* start Source extract *

This is an unofficial snapshot of the ISO/IEC JTC1 SC22 WG21 Core Issues List revision 114a. See http://www.open-std.org/jtc1/sc22/wg21/ for the official list.

2024-04-18


933. 32-bit UCNs with 16-bit wchar_t

Section: 5.13.3  [lex.ccon]     Status: CD2     Submitter: Alisdair Meredith     Date: 7 July, 2009

[Voted into WP at October, 2009 meeting.]

According to 5.13.3 [lex.ccon] paragraph 2,

A character literal that begins with the letter L, such as L'x', is a wide-character literal. A wide-character literal has type wchar_t. The value of a wide-character literal containing a single c-char has value equal to the numerical value of the encoding of the c-char in the execution wide-character set.

A c-char that is a universal character name might, when translated to the execution character set, result in a multi-character sequence that is larger than can be represented in a wchar_t. There is wording that prevents this in char16_t literals, but not for wchar_t literals. This seems undesirable.

Proposed resolution (July, 2009):

  1. Change 5.13.3 [lex.ccon] paragraph 2 as follows:

  2. ...The value of a wide-character literal containing a single c-char has value equal to the numerical value of the encoding of the c-char in the execution wide-character set, unless the c-char has no representation in the execution wide-character set, in which case the value is implementation-defined. [Note: The type wchar_t is able to represent all members of the execution wide-character set, see 6.8.2 [basic.fundamental]. —end note]. The value of a wide-character literal containing multiple c-chars is implementation-defined.
  3. Change 5.13.3 [lex.ccon] paragraph 5 as follows:

  4. A universal-character-name is translated to the encoding, in the appropriate execution character set, of the character named...

* end Source extract *
* start Given entries *

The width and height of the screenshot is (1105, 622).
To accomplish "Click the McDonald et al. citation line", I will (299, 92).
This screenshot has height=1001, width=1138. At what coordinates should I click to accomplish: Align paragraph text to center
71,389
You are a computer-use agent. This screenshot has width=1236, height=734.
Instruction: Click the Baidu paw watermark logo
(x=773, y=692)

* end Given entries *
* start Given entries *

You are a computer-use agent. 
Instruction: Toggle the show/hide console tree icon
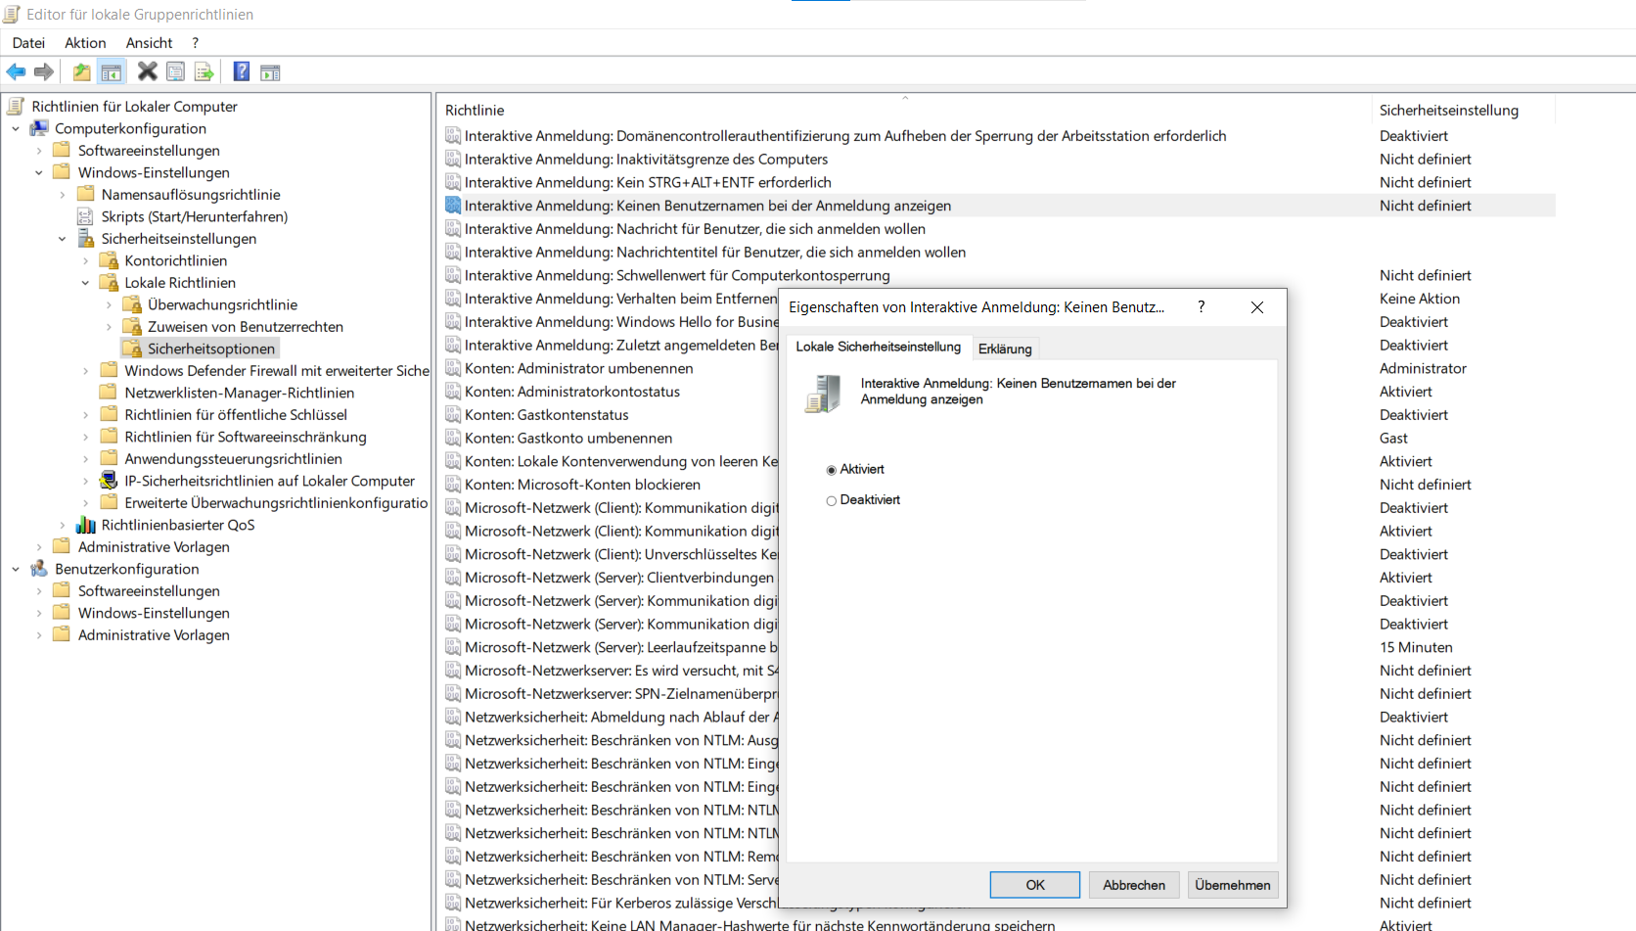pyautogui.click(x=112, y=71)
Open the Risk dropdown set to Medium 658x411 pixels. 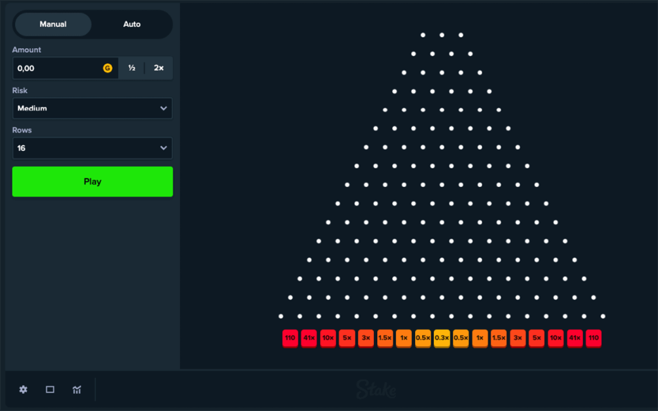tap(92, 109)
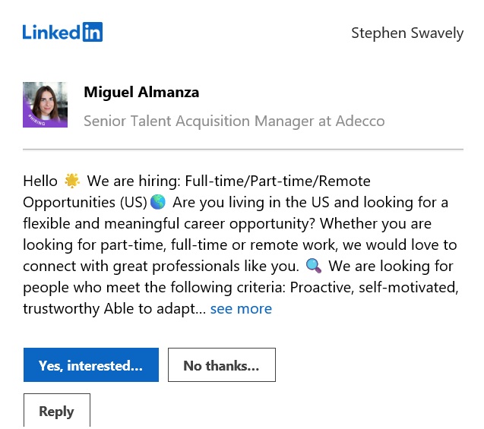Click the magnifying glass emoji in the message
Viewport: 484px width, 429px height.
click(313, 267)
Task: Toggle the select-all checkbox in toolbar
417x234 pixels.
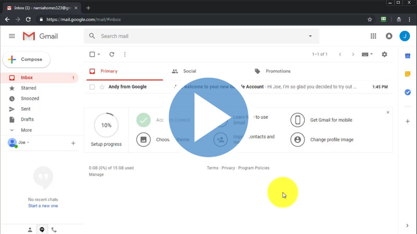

* end Given entries *

■ Problem details:
Summarize the core issue text above in two sentences.

■ Completed exercise:
Issue 933 observes that a universal character name in a wide-character literal might, when translated to the execution character set, produce a multi-character sequence larger than a wchar_t can represent, a case that existing wording prevents for char16_t literals but not for wchar_t literals. The July 2009 proposed resolution, voted into the WP at the October 2009 meeting, changes 5.13.3 [lex.ccon] paragraph 2 so that a c-char with no representation in the execution wide-character set yields an implementation-defined value, and adds a note that wchar_t can represent all members of that set.